Friday, October 23, 2009

Discerning Coercion or Abuse Under the Death with Dignity Act.

Margaret Dore is a very new acquaintance. I posted a rebuttal to her article in Washington State Bar News; she called me and vigorously contested my points. And then she emailed me a number of times to make sure she had been clear and understood.

As someone who works to eliminate elder abuse, Dore's issue with the Death with Dignity Act in Oregon boils down to three main points, as I can discern:

1. a family member, perhaps one who is working to coerce their loved one into Death with Dignity, can act as one of two witnesses to the Death with Dignity document

Dore contends that allowing one of the two required witnesses to be a family member opens the door to elder abuse and coercion.

2. a patient, according to her interpretation of the Act, is not required to self-administer the lethal medication

The language regarding self-administration seems clear enough to me but Dore insists that "self-administration" is defined as "ingest" and therefor allows someone else to inject the medication into a feeding tube or to administer the medication in another way, perhaps for their own nefarious purposes. (See above link for more of our exchange.)

3. the act does not require that a witness be present at the time the lethal medication is ingested

Again, Dore insists that this opens the door for elder abuse. Her concern is that most abuse of the elderly is perpetrated by family members. A "loved one" who wishes to end the life of a patient can, without supervision, achieve that goal once the patient has received the medication. Dore contends that the Act serves as an alibi for the acting family member, that no investigation is likely if the patient has successfully fulfilled the qualifications for Death with Dignity and has received the lethal medication.

How this witnessing differs from the common practice of assigning a medical proxy is unclear to me.

Today Dore writes a letter to the ConcordMonitor:

Re "Doctors shouldn't facilitate suicide" (Monitor Opinion page, Oct. 16):

I am an attorney in Washington state, where assisted suicide was recently legalized via a citizens' initiative. Voters thought that they were voting for "choice." Our new law is instead a recipe for elder abuse. Your proposed assisted suicide bill, House Bill 304, has the same problem.

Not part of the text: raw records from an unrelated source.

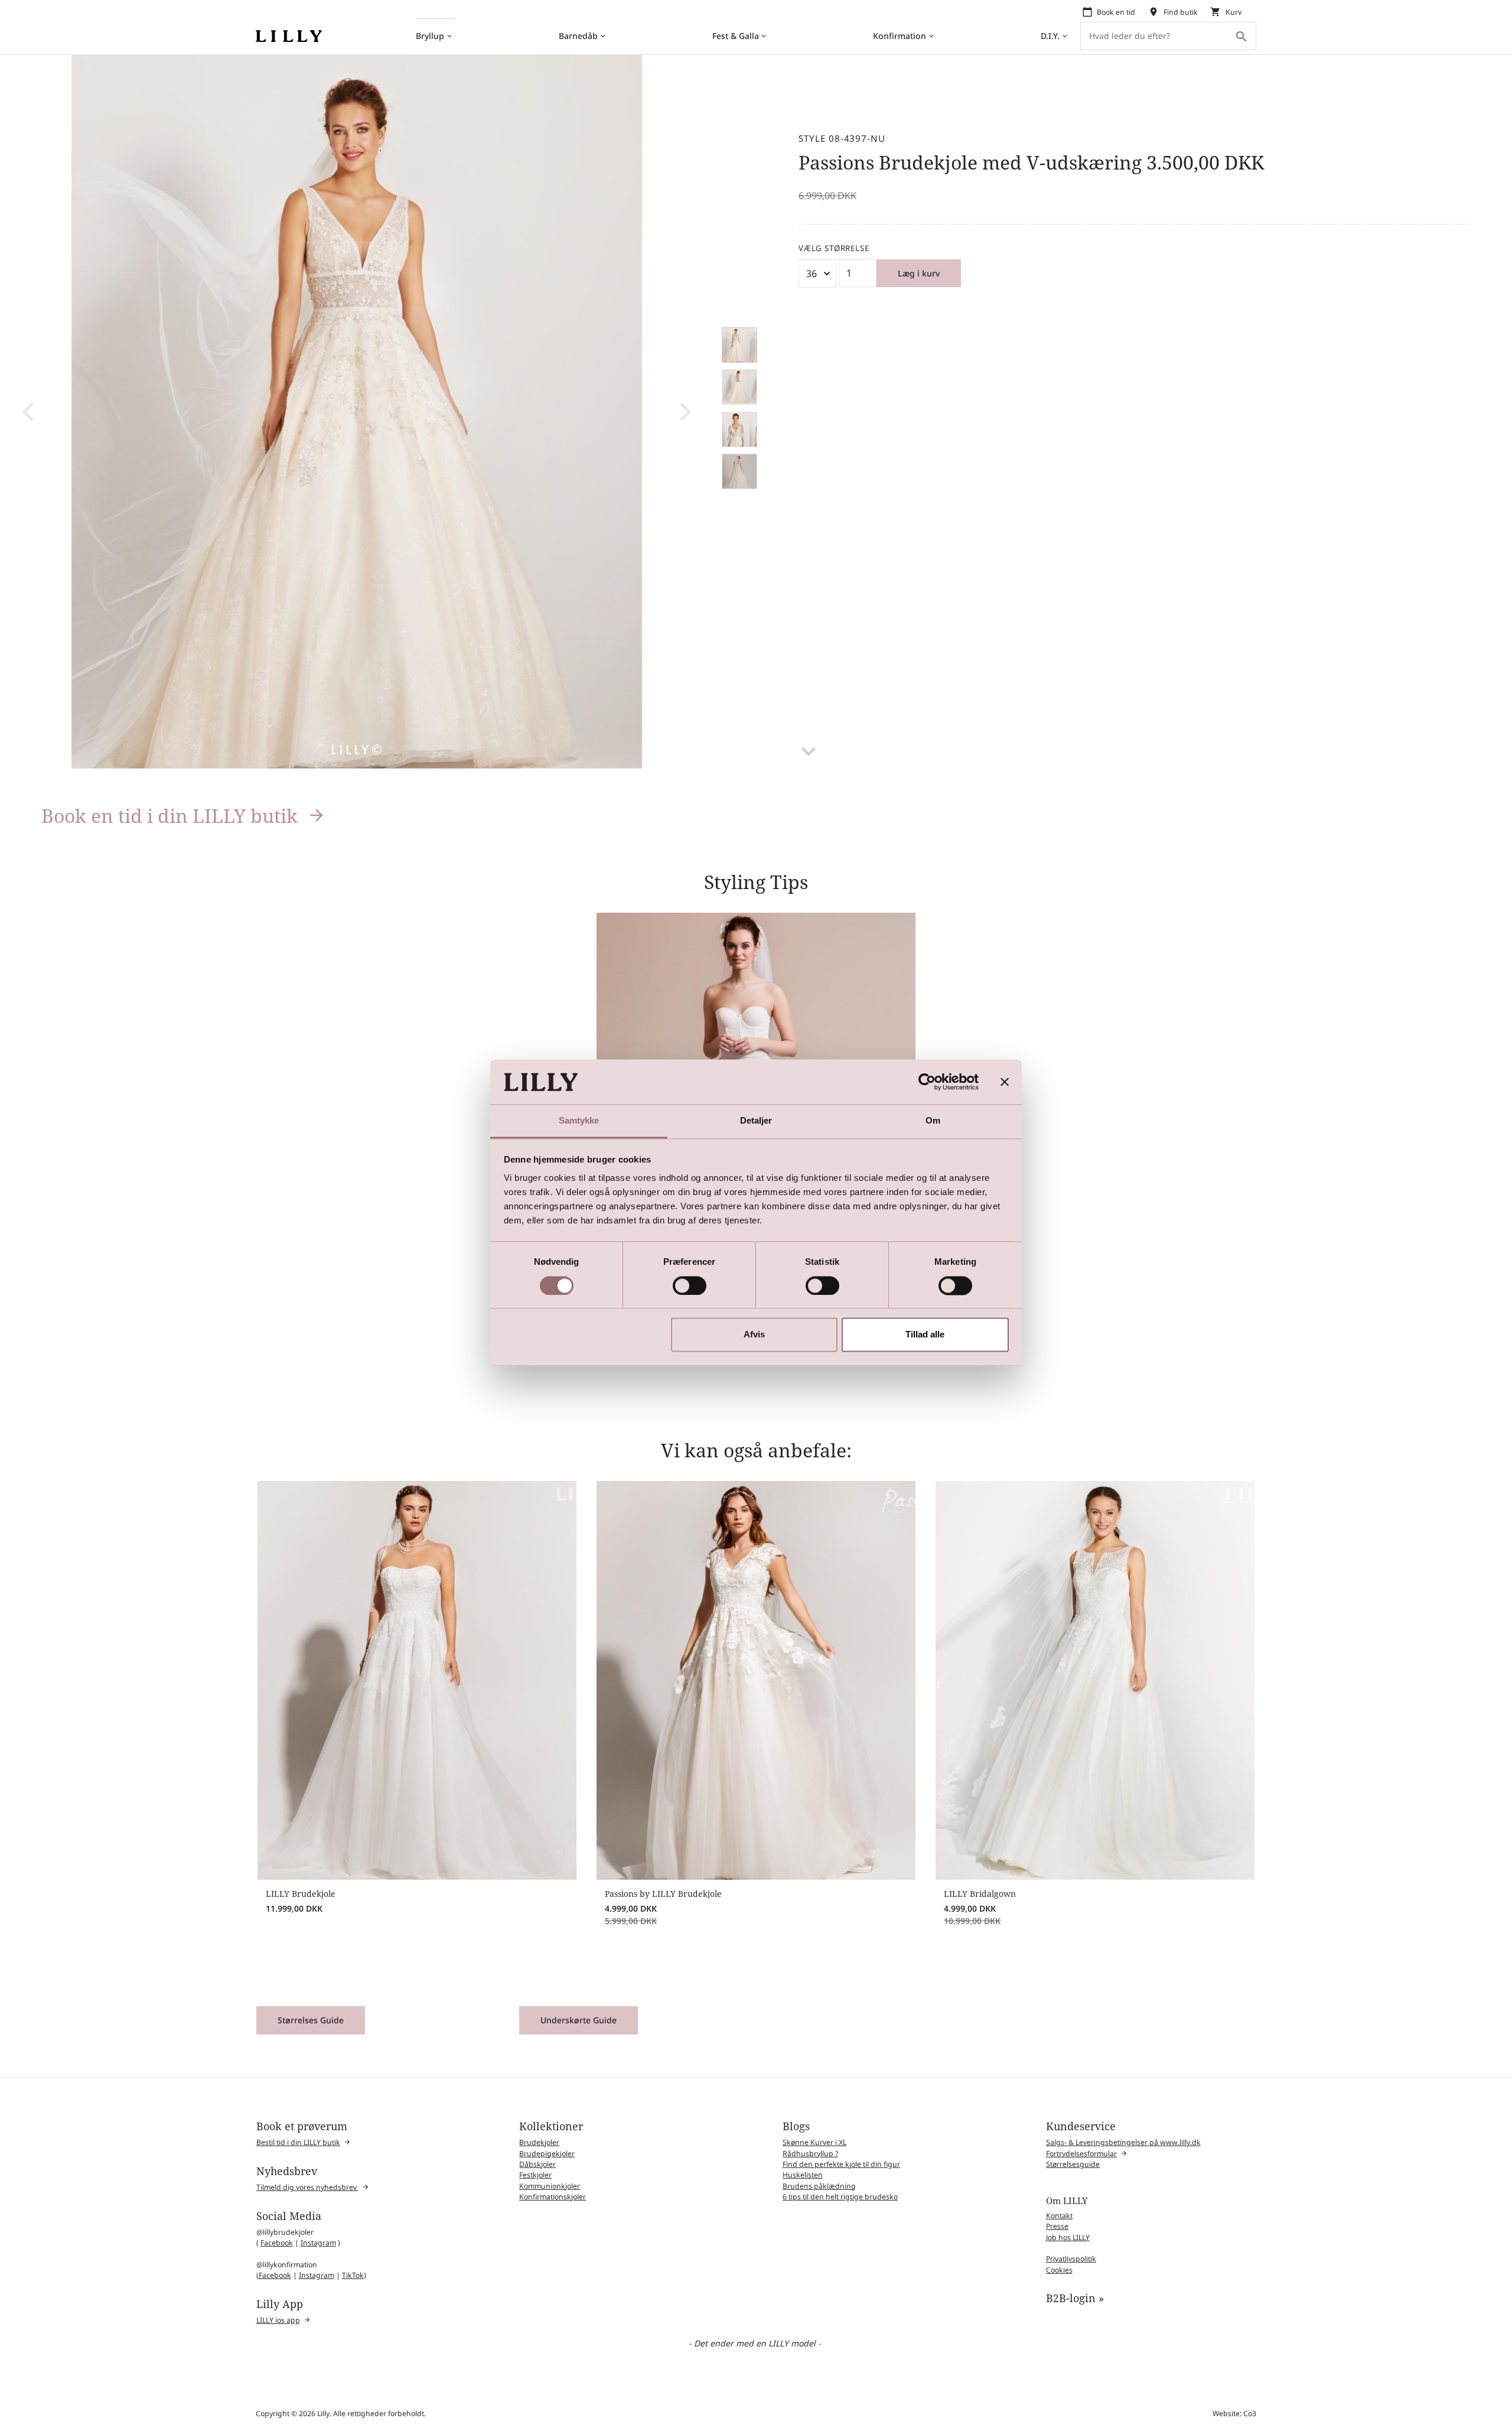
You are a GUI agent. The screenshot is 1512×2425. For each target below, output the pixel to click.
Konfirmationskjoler (552, 2197)
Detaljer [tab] (756, 1121)
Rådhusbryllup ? (810, 2154)
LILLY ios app (278, 2320)
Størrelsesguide (1073, 2164)
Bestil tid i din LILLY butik (298, 2142)
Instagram (318, 2243)
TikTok (353, 2275)
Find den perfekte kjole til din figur (841, 2164)
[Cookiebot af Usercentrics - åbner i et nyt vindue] (927, 1082)
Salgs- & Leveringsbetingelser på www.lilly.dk (1123, 2142)
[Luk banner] (1005, 1082)
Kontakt (1059, 2216)
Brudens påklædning (819, 2186)
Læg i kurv (919, 273)
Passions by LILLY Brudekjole (663, 1893)
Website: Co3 (1234, 2413)
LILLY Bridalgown (980, 1893)
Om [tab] (933, 1121)
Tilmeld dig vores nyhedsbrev (307, 2187)
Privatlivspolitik (1071, 2259)
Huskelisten (803, 2175)
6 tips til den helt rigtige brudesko (840, 2197)
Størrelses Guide (311, 2020)
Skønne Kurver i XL (814, 2142)
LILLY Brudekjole (300, 1893)
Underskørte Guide (578, 2020)
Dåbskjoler (537, 2164)
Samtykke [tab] (579, 1121)
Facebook (276, 2243)
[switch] (689, 1285)
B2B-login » (1075, 2298)
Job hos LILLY (1068, 2237)
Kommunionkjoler (549, 2186)
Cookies (1059, 2270)
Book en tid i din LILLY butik (169, 815)
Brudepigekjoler (547, 2154)
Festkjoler (535, 2175)
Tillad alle (924, 1335)
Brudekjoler (539, 2142)
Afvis (754, 1335)
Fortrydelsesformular (1081, 2154)
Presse (1057, 2226)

Under HB 304, someone else is allowed to talk for the patient during the lethal dose request process. This someone else could be an heir or new "best friend" who will benefit from the death. There are also no required witnesses at the death. Without disinterested witnesses, the opportunity is created for someone other than the patient to administer the lethal dose to him without his consent. Even if he struggled, who would know? The lethal dose request facilitated by the heir or new "best friend" would provide the alibi.

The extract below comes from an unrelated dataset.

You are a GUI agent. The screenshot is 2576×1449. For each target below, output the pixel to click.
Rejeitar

Don't make Washington's mistake. Protect yourself and your family. Keep assisted suicide out of New Hampshire.

MARGARET DORE

Seattle

Without betraying my private communications with Dore, I feel it necessary to say that no Death with Dignity advocate wishes to promote elder abuse or coercion. In fact, advocates state repeatedly that their efforts are to ensure patient and elder rights and choice at the end of life. My interpretation of the Act - and the state's, and voters' - is that necessary safeguards are in place to prevent coercion or elder abuse.

I am clearly not a lawyer, but I wonder if use of the Act removes motive from any nefariously acting family member. The patient must verbally state their desire for Death with Dignity, then restate it again within 15 days. The attending physician must determine that the patient is terminal and mentally competent and a consulting physician must concur. The request must then be made in writing. Someone other than the family member must also witness the signing. A period of 48 hours must pass before the prescription is written. The physician must deliver or see to the delivery of the prescription. Any doctor working in compliance of the Act must determine that no coercion or abuse is present and the Act states that both coercion and facilitation of the medication is prosecutable. The patient may at any time, whether mentally competent or not, choose not to use the prescription.

If a patient is determined qualified for Death with Dignity, is dying, and has stated repeatedly a wish to die, I wonder if this removes motive from a coercing or abusive family member? Getting to one's inheritance a few days, weeks, or months sooner is cause to act in this situation, at the threat of prosecution? According to Dore, we don't know because the Act, as she says, provides the coercing family member with an alibi.